Debilidad del Ejecutivo, fortaleza de la oposición, calor, hambre y el final de un sueño narcotizado con recursos agotados fueron el caldo de cultivo para la mayor crisis política, económica y social de nuestra joven estabilidad institucional.
Jubilados y ahorristas, desempleados y desahuciados integraban una multitud furiosa, cuya ilusión era atravesar Ezeiza sin mirar atrás. Las familias se disolvían con los últimos billetes ambivalentes en la mano. Vistos desde afuera, podíamos pasar por enfermos graves, o pacientes exigiendo un cambio de tratamiento.
Múltiples causas del diagnóstico
Recorriendo una metafísica de ese tiempo concluimos que no se trató de una crisis monocausal. La pantomima dirigencial miraba con descreimiento el final de un ciclo que había sido engendrado por Carlos Menem, y sostenido con un desafortunado misticismo por Fernando de la Rúa. Lejos de condenarlo, le podríamos considerar un homeópata de la política.
Después de la salida de Chacho Álvarez, el gobierno de la Alianza no conseguía revertir la debacle económica, y su potencia política -si en algún momento dado había existido- se diluía en el Congreso y en las provincias.
Los argentinos, por su parte, exploraban nuevas formas de contención social, en movimientos de base asamblearia que poco después se reconvertirían en clubes de trueque, organizaciones territoriales y comunidades solidarias. Nacía, al mismo tiempo, un nuevo peronismo, opuesto al liberal. Opuesto y, por consiguiente, complementario.
Dentro de la Casa Rosada se vivía un clima tormentoso, casi de brazos caídos, y figuras como Raúl Alfonsín no conseguían -o querían- descomprimir una hinchazón letal. La gravedad era tan evidente que el radicalismo venía ofreciendo la extremaunción prematura desde hacía tiempo.
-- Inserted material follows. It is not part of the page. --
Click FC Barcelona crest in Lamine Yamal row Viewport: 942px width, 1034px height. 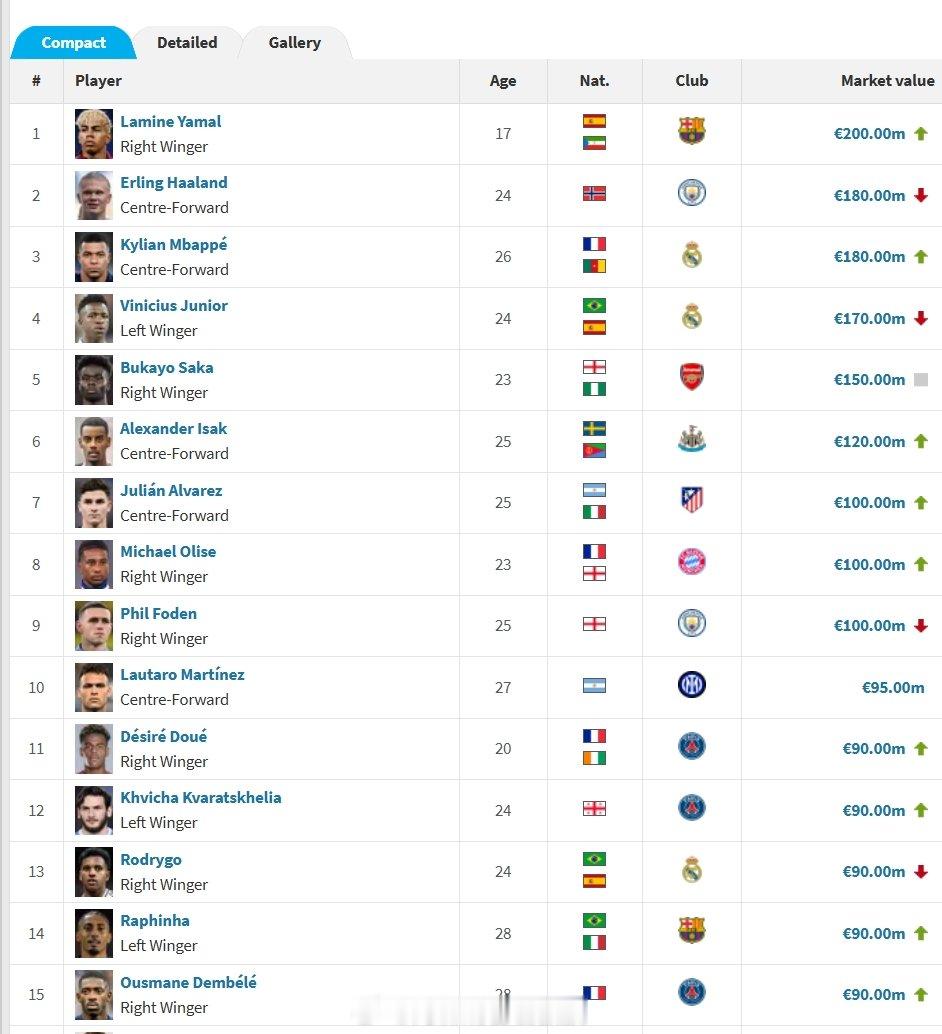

Afuera, varios mensajes públicos y gestiones especiales no pudieron convencer al peronismo federal de integrar un gobierno de coalición solidaria.
Entre el 19 y el 20 de diciembre, un modelo no se caía, sino que era extirpado. La gravedad y profundidad de los problemas suponían la expansión de un sistema complejo e inter vinculado que no descartaba un trasplante de médula nacional.
Tratamiento
El aroma del tiempo cambió de fragancia repetinamente y (con decenas de muertes, además de un agujero negro de pobreza) nuestro país hizo gala de una gran irracionalidad institucional y condecoró con la banda presidencial a Adolfo Rodríguez Saa por una semana. En términos médicos, parecía un intento por curar el cáncer con la receta de Marlboro y las habilidades de un kiosquero.
La designación de Eduardo Duhalde, quien hace pocas semanas ha cumplido 80 años, inició el proceso definitivo de cirugía institucional. Aún no está claro si en ese momento había un diagnóstico certero, pero el entonces Presidente nunca se cansó de decir que Fernando de la Rúa era un hombre bueno, aunque la población le asocie con un nube gris dispersa por las aspas de un helicóptero.
Con cierta regularidad, analistas exteriores e integrantes del cuerpo social nos despertamos después de un lustro, una década, o dos, con la preocupante sensación de padecer síntomas vividos anteriormente. Angustiados, recorremos con la yema de los dedos las cicatrices de todas las operaciones a las que nos sometieron, y dudamos profundamente del especialista que nos trata.
Deberíamos preguntarnos, también, si tenemos los cuidados y cambios de conducta que un paciente trasplantado requiere.